**Exercise materials:**
--------------------

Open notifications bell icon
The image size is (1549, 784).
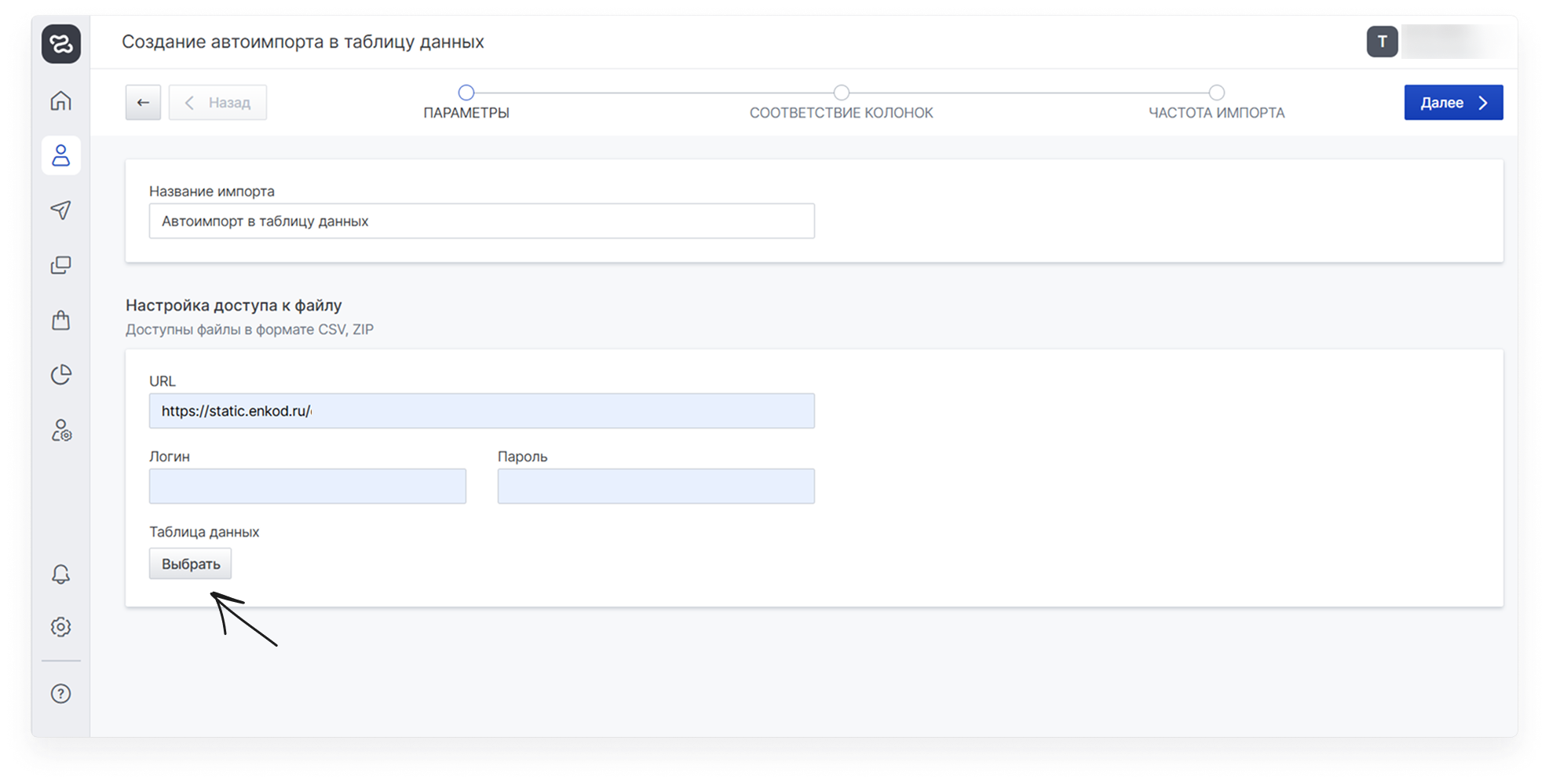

--------------------

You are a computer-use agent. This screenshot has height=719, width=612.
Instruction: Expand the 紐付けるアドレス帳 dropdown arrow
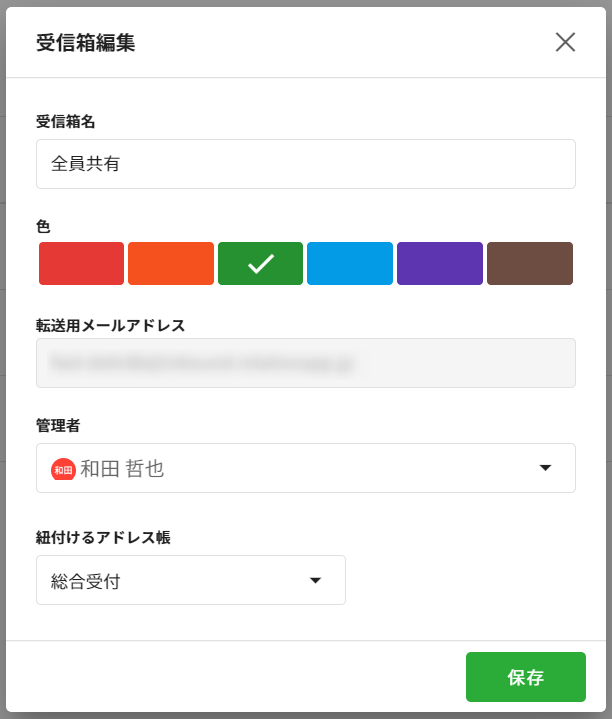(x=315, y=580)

--------------------

**Task directions:**
The range runs from the line above containing "Open notifications bell icon" to the line containing "The image size is (1549, 784).", inclusive. Restate those lines word for word and no others.

**Exercise response:**
Open notifications bell icon
The image size is (1549, 784).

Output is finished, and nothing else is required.